Bill, Hill, and Grandpa John
Everybody knows that old Yogi Berra saying, "It ain't over till it's over." Well, despite the fact that the handwriting has been on the wall for quite some time now, Hillary Clinton has decided to press on and quit the race on her own terms. Evidently her motto is: "It's over when I say it's over."
There have been many comical moments on the campaign trail over the past year. The whole Hillary ducking sniper fire in Bosnia tale and its aftermath is certainly near the top of the list. However, I'd have to say that my favorite moment of all was a couple months ago when Hill suggested that Obama become her running mate. Oh by the way, this recommendation occurred when she was getting crushed in the delegate count and lending her campaign millions of dollars. It just doesn't get any better than that.

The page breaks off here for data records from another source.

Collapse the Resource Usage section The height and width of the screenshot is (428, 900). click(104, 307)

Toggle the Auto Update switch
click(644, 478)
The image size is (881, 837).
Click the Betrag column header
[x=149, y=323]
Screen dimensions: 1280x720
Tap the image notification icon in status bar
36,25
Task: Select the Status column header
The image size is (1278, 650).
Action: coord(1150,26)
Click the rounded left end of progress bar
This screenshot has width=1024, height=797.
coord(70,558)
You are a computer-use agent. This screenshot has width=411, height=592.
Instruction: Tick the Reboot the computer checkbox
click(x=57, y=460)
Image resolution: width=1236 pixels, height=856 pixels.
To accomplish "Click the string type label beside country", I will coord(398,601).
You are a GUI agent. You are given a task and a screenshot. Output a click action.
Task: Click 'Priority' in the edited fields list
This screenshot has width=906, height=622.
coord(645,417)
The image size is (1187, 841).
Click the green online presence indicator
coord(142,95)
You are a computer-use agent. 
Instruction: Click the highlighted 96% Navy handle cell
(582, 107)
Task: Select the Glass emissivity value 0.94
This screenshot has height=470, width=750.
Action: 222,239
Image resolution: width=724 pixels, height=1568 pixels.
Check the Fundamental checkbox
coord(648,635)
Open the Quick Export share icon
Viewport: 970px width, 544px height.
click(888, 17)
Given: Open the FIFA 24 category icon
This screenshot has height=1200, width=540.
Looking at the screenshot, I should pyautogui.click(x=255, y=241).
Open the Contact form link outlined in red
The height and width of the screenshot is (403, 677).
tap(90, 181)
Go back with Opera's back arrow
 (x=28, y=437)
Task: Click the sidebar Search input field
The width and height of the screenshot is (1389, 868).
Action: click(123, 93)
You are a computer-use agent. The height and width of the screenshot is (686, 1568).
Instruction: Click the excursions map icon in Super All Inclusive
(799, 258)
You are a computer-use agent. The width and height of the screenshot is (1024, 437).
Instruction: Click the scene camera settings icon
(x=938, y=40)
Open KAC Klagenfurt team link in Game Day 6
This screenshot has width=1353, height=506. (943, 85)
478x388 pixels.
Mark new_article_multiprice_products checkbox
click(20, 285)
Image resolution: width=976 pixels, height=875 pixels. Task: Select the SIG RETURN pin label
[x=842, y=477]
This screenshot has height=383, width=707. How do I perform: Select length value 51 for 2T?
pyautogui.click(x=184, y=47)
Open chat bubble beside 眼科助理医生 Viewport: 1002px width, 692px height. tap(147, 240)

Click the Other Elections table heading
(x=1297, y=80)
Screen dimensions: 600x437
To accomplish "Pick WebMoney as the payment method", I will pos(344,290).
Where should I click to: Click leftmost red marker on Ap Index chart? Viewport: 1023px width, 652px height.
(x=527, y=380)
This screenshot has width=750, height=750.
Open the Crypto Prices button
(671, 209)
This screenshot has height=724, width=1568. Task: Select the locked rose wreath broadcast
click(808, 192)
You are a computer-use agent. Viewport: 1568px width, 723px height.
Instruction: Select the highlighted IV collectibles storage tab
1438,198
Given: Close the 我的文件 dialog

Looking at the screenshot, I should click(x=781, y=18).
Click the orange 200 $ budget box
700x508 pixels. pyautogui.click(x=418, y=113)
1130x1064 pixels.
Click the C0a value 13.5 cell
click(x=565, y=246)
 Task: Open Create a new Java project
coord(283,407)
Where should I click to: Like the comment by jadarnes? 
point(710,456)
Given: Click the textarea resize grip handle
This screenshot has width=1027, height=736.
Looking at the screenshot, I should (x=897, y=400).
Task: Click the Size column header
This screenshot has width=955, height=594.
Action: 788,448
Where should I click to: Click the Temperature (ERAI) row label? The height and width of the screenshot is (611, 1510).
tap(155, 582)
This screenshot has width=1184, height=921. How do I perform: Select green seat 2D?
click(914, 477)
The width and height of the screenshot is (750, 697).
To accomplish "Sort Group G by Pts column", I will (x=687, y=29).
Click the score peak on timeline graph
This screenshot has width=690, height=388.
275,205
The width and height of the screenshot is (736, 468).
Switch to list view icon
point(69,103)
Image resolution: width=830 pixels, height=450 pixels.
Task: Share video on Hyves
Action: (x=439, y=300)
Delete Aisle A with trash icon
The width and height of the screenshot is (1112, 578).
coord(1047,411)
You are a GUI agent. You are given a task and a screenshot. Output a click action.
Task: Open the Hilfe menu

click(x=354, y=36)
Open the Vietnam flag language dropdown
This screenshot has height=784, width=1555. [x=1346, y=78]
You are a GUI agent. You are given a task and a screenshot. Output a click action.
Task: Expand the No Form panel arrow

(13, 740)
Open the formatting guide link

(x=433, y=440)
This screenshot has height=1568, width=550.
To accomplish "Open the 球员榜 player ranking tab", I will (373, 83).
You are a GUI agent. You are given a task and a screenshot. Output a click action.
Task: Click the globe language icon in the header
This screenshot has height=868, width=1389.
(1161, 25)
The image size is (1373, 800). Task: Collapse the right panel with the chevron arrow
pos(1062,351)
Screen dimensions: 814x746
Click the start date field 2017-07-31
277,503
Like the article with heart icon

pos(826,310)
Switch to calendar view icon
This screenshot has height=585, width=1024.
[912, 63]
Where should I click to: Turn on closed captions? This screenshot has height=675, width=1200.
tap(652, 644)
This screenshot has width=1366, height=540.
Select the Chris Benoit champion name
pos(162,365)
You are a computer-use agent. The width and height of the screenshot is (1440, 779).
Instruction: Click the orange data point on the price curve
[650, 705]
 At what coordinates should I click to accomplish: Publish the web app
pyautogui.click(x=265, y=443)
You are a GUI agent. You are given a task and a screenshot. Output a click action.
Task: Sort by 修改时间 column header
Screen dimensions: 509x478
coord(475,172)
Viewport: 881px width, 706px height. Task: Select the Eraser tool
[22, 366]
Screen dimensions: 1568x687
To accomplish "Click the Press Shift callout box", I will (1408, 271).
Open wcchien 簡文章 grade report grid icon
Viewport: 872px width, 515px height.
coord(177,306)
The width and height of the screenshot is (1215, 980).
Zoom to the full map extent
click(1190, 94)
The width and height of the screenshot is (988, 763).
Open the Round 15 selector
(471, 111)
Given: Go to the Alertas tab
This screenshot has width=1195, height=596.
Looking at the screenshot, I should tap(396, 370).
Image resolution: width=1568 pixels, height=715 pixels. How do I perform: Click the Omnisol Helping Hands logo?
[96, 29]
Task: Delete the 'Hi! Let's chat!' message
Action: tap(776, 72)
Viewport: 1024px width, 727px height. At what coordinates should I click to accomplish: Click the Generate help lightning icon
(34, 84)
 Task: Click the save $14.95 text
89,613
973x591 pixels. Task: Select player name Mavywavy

A few years ago I read a fantastic book by Evans Ambrose-Pritchard called "The Secret Life of Bill Clinton: The Unreported Stories." To say this book was scathing would be a monumental understatement. Let me put it this way, if only a quarter of what Ambrose-Pritchard said in this book is true, Bill and Hill would be making license plates in prison for the rest of their lives rather than making a mockery of the Democratic Party nomination process.
Now, you may be thinking that I just don't want a woman in the White House. This couldn't be further from the truth. I think it would be great for a woman to be elected President of the United States. Just not this woman. The opinions expressed in the preceding paragraphs may not endear me to my four female readers (yes, one more has been confirmed), but so be it. I just call 'em like I see 'em.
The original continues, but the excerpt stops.